Life with electricity and water supply and sanitation systems is not just more convenient than life without them. When the power goes out and the water system stops working, life gets unhealthy and dangerous fast. Puddles of stagnant water become ripe sources of illness and disease. And good luck to you if you get sick or hurt or go into labor when there’s no power or clean running water or roads that can be traveled by car.

Yet life without electricity and running water and cars was the way life was for thousands of years, until quite recently. In 1900 — not long ago in the history of human beings — the U.S. was already the richest country in the world. In that year, 3 percent of homes had electricity and 15 percent had running water and flush toilets.

The poorest country on earth today is the Central African Republic. Life expectancy in the Central African Republic is 52. In the U.S. in 1900, life expectancy was 47, and disease from ingesting contaminated water — cholera, dysentery, typhoid and others — was a leading cause of death.

Life without power and a functioning water system for four days after Irma was a worrisome burden. Imagine living your entire life without them. The fact is that we here in 2017 in the U.S. and a few other choice spots on the planet are by far the richest people in the history of the human race.

How did that happen?

Ideas. We are the beneficiaries of a combination of revolutionary ideas that brought about the miracle of modern economic growth that economist Deirdre McCloskey calls the Great Enrichment.

First came the idea, which caught hold in the late 16th century, that knowledge, especially scientific knowledge, can and should be used to improve the everyday lot of humankind.

Mix that with the humanist ideas of the European Enlightenment — in particular the idea that the world of here and now is important and should be made better — and the revolutionary Enlightenment ideas about economic liberty: that people have the right to offer their labor services to any employer they choose, that they have the right to enter markets to sell goods and services without restraint by government or competing producers and that to engage in such productive economic activity is good for humanity.

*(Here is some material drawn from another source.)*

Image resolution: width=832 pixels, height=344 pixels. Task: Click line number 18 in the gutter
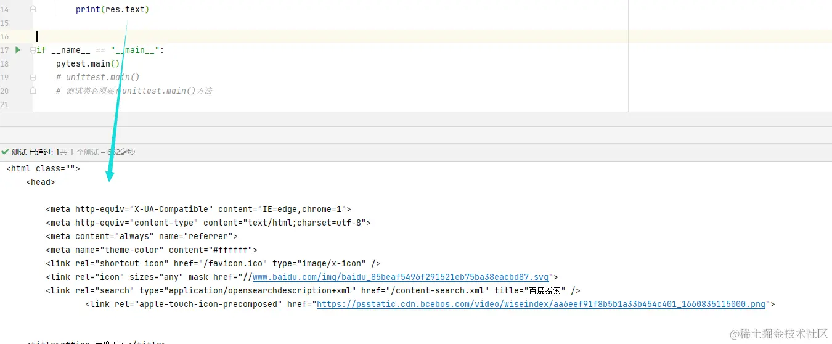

The consequence of people living those ideas has been the utterly astounding enrichment of living standards of the past 200 years.

In 1800, income per person in the United States was roughly $1,000 — in today’s dollars. In 1900, it was about $5,700. Today, it’s $46,400. That’s an increase in living standards since 1800 of a factor of 46. There is nothing comparable in human history.

It’s ironic — capitalism is really not about the accumulation of capital, physical or financial. What makes capitalism capitalism is ideas: about liberty, innovation, entrepreneurship and the moral value of creating things that improve people’s lives.

Enjoy your electricity and running water.